In the halcyon days following the birth of South Africa’s democracy, a range of key institutions were created that propelled the transition towards democracy and contributed to the transformation of society. The Constitutional Court, the Truth and Reconciliation Commission, a totally revamped South African Revenue Service and a new set of competition institutions quickly became part of the governmental landscape. Their creation and record hold vital lessons for the future of our democracy. Thus a book on the new competition legislation is worthy of careful examination, and David Lewis’s Thieves at the Table has the advantage of being authored by the central figure in these developments.
The government chose wisely when it appointed Lewis to chair the Competition Tribunal. He self-deprecatingly says some were puzzled about “how a former trade unionist … got so deeply involved in competition issues”. Yet a combination of trade union experience, a proven ability to build organisations under pressure, his role as the last chair of the old competition board, an academic background in development economics and a wonderful facility for language, as shown in this fluently written book, made Lewis the perfect candidate.
His account of the old board illustrates the challenges that would lie ahead. There was no institutional independence: the board saw itself as a division of the department of trade and industry. The applicable legislation did not cover key areas. Secrecy prevailed over the board’s decisions.
From this depressing foundation, Lewis documents the process that culminated in the new Competition Act of 1998 and the creation of the institutions made to implement its legislative ambition. The negotiating process leading to the Act was typical of the compromises of that time: business could hardly resist legislation promoting a true free market, but was wary of the newly elected government and its trade union allies because of concern that it would frame legislation to impose additional socioeconomic obligations based on considerations that had nothing to with competition.
The outcome was an Act that was not an orthodox competition statute, although it included all the key components: vertical and horizontal restraints, checks on the abuse of dominance and the regulation of mergers. But the Act included public interest criteria that reflected South Africa’s history and economic circumstances.
Lewis suggests that considerable credit for the Act must be given to the then trade and industry minister, Alec Erwin, and his chief director, Alastair Ruiters. It is regrettable that Lewis’s historical section derives mainly from memory and thus has not developed a comprehensive account of a remarkably thoughtful process.
The balance of the book covers key cases the tribunal heard. Lewis adroitly takes the reader through some of the most complicated questions vexing competition authorities, including whether regulation undermines or assists competition.

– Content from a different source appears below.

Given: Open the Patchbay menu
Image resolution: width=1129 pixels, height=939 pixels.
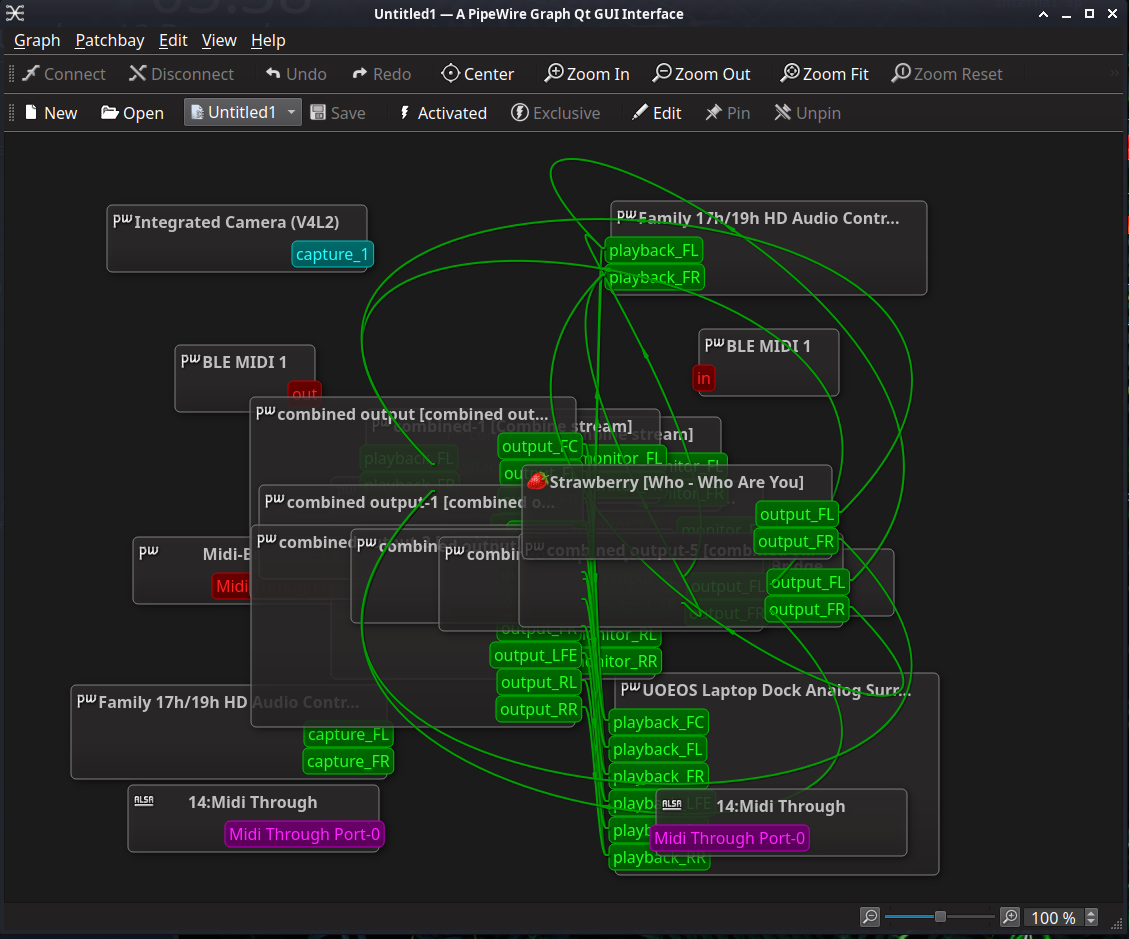Looking at the screenshot, I should point(110,40).
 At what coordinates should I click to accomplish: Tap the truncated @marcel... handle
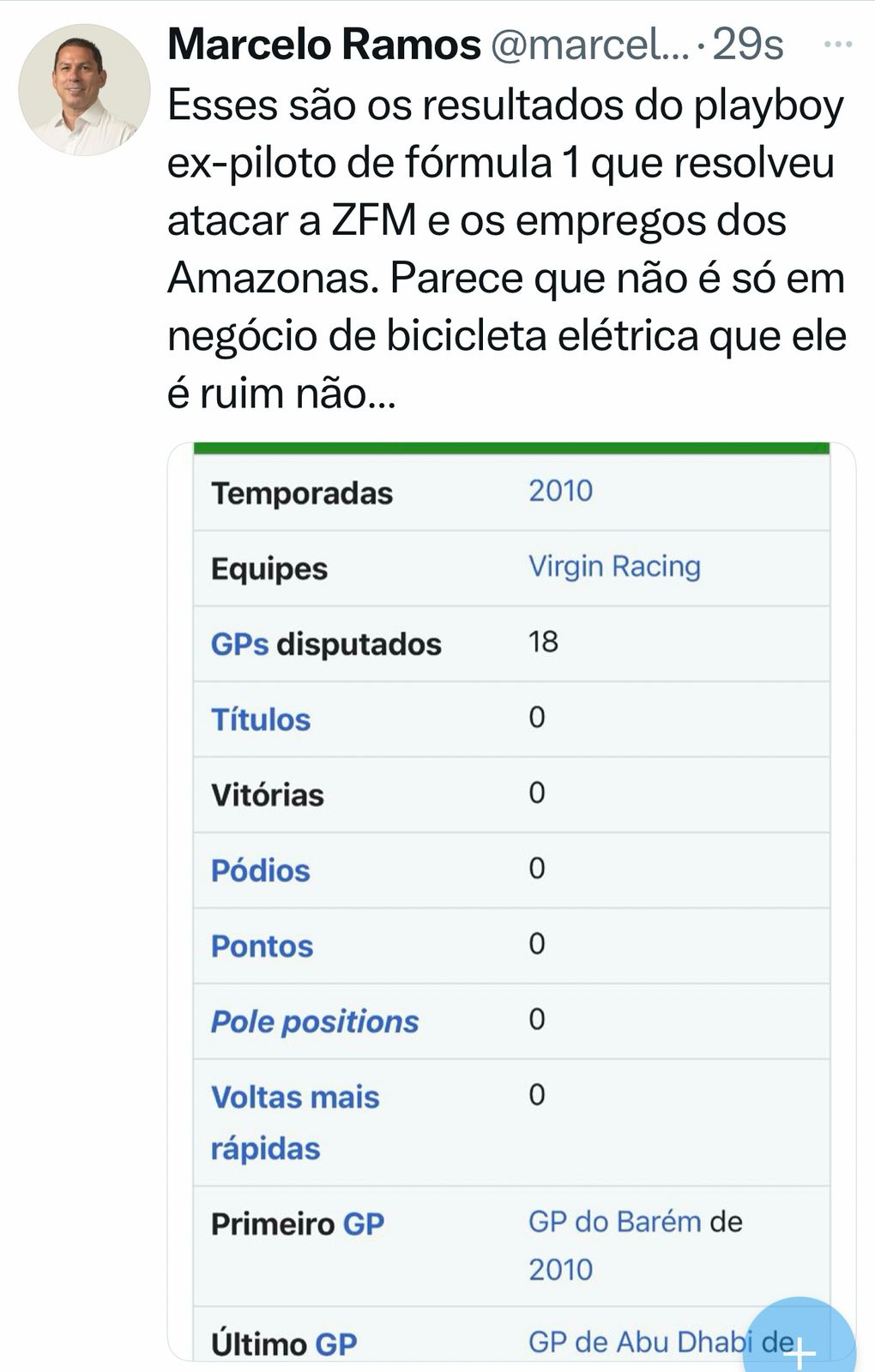[590, 45]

The dangers of an incorrect balance between too much and too little prosecution are then linked to two other issues.
Notwithstanding the public interest provisions, there is a danger that competition law overreaches itself to supplement inadequate industrial policy. As Lewis writes, “an even greater danger to robust enforcement and that posed by courts stems from our economic policymakers and critical adherence to tired old formulations of industrial policy, and particularly to the thoroughly anti-competitive modes of economic governance that have generally accompanied these policies of choice”.
Thus, policymakers who seek to regulate key markets do not assume responsibility for these decisions, but misuse the competition authorities. For example, when the government is concerned about certain forms of foreign investment, it seeks to impose conditions that have little to do with a free and fair market, which requires the competition to overreach. Yet the question of what happens when the impediment to competition is based in institutional – not market – imperfections is hardly addressed.
A major theme is the balance of economics and law in the development of competition jurisprudence. There is no body of law in which economics and law are so inextricably interconnected. Courts need to see that the Act is mediated through myriad economic concepts. Lewis argues that, to the extent that an appellate court lacks expertise in economics, it should extend “an exceptional level of deference to the body that does possess expertise and economics” – even in the area of legal interpretation. This is an important issue. The book promises an exposition of the practical “interface between law and economics”, but unfortunately fails to provide one. Instead, the reader is entertained by the view that the tribunal inexorably came to the correct decision but the courts, particularly the Competition Appeal Court, got it absolutely wrong when it overruled the tribunal.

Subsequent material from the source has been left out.